▶ **DATA TO USE**:
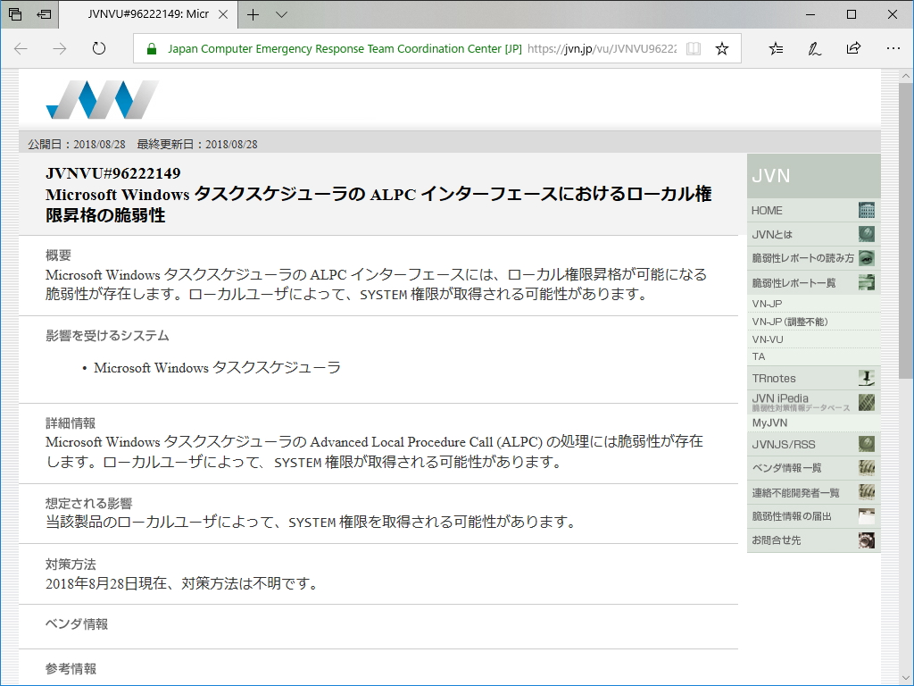Open the Settings and more menu
This screenshot has width=914, height=686.
click(x=893, y=49)
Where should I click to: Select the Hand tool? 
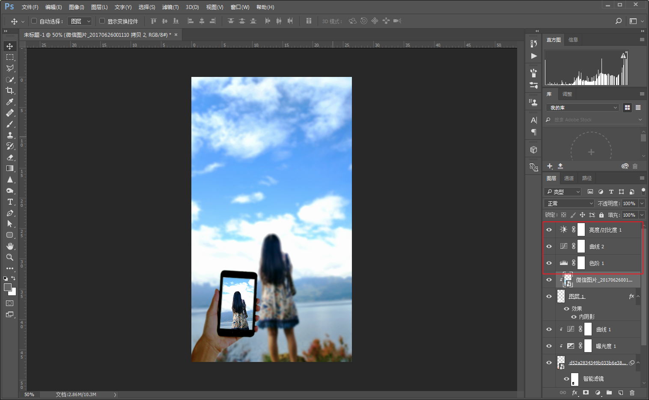(10, 246)
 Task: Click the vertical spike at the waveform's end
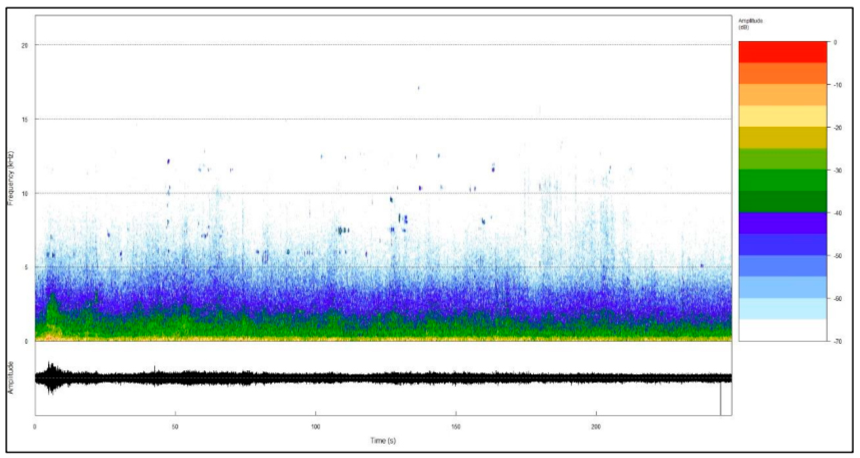720,399
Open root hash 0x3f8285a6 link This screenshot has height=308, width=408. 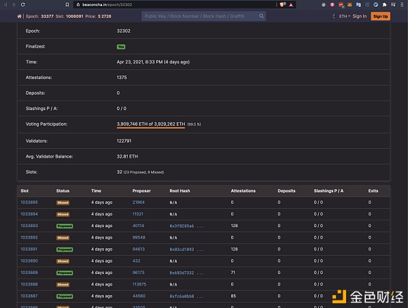tap(182, 226)
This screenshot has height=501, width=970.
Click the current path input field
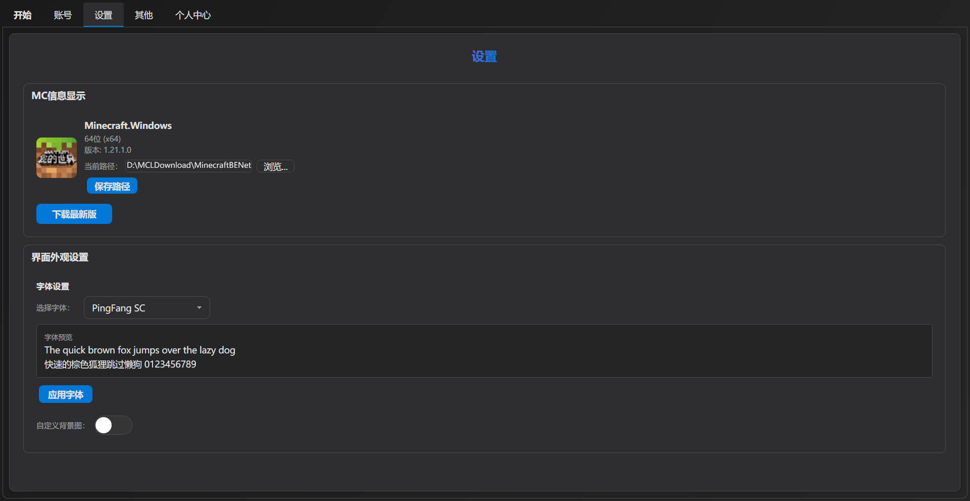[x=188, y=166]
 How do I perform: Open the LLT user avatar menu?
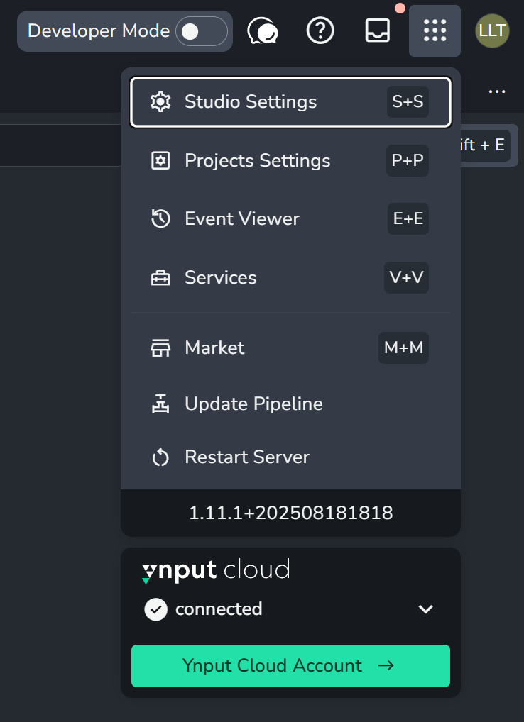point(492,30)
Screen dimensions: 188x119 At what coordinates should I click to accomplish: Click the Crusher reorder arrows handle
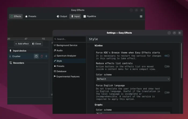(x=46, y=56)
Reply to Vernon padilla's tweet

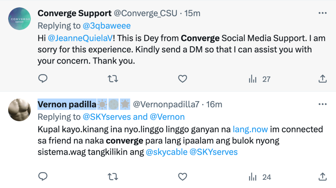(x=43, y=177)
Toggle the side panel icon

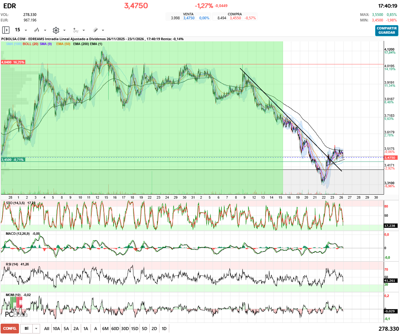pos(6,30)
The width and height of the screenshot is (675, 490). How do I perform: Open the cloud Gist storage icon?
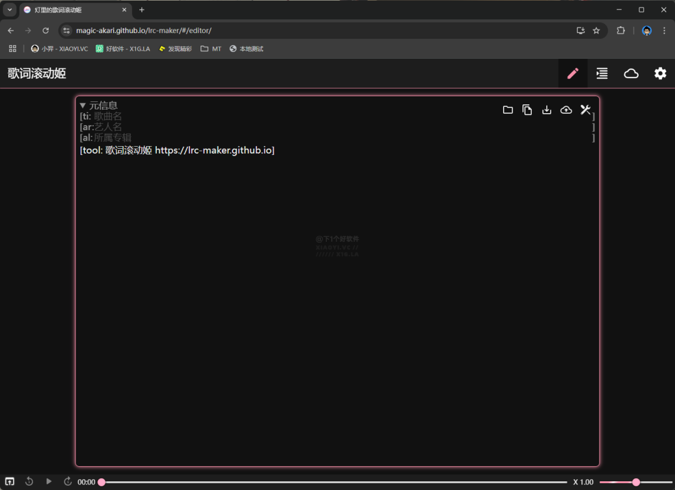[x=631, y=74]
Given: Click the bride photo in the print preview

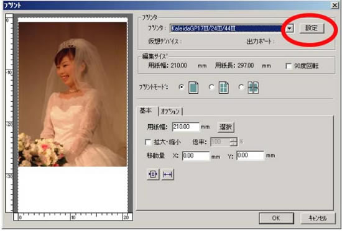Looking at the screenshot, I should (73, 94).
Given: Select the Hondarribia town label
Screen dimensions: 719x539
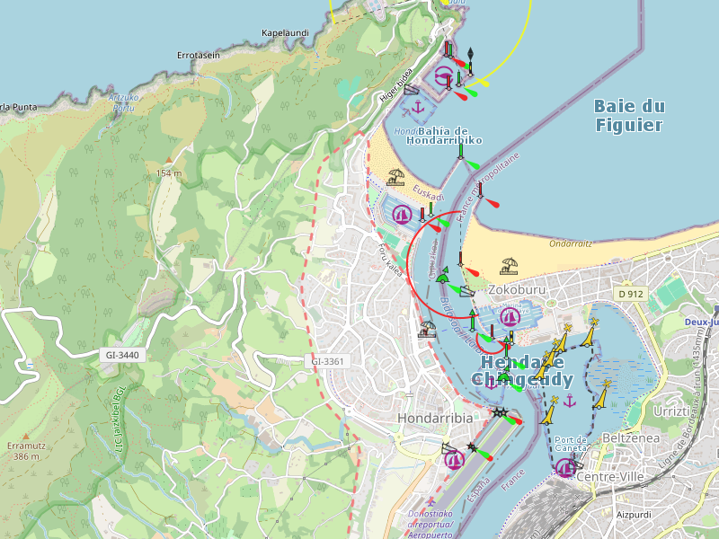Looking at the screenshot, I should pyautogui.click(x=434, y=419).
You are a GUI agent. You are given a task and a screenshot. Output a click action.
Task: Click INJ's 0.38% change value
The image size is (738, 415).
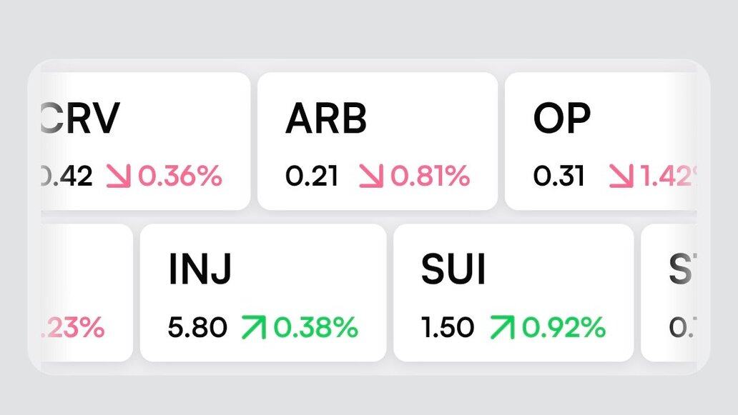pyautogui.click(x=315, y=328)
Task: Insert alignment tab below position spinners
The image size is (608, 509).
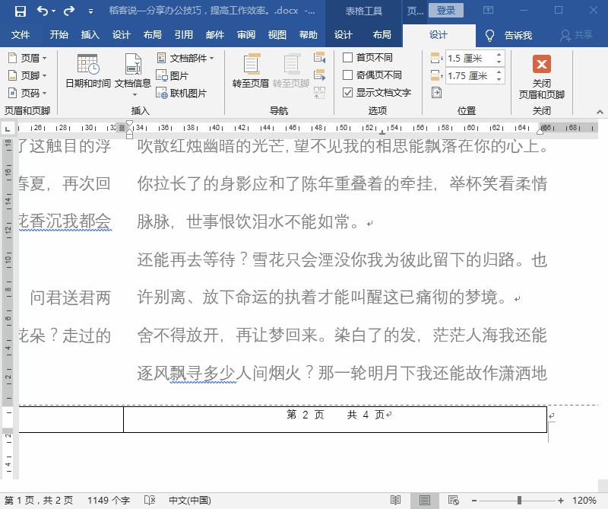Action: 435,92

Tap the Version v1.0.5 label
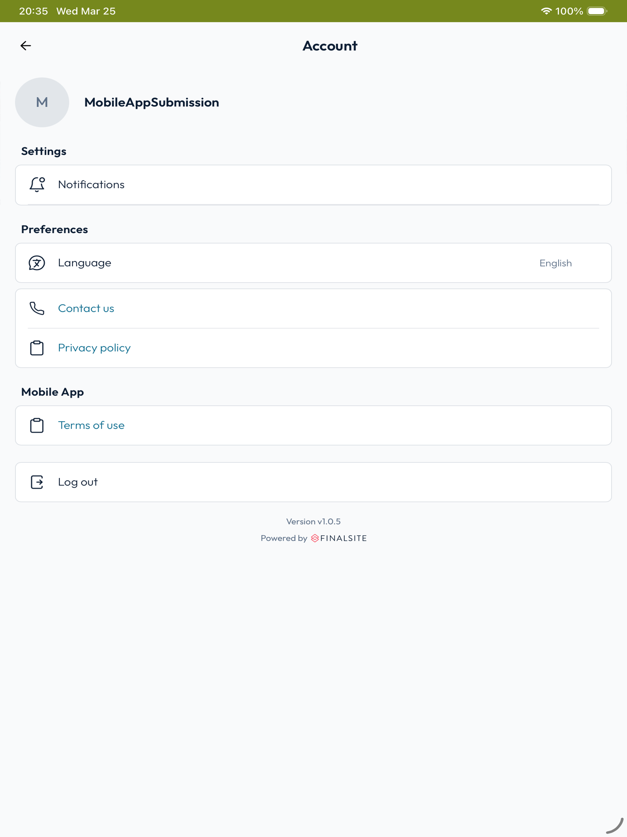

▶ **DESCRIPTION OF THE TASK**: Pull out every line of the records above that contains the word "dimensions", matching its case exactly, and copy each one in full.

▶ **OUTPUT FOR THIS TASK**:
Screen dimensions: 188x119 At what coordinates should I click to accomplish: Click the Crusher reorder arrows handle
Screen dimensions: 719x539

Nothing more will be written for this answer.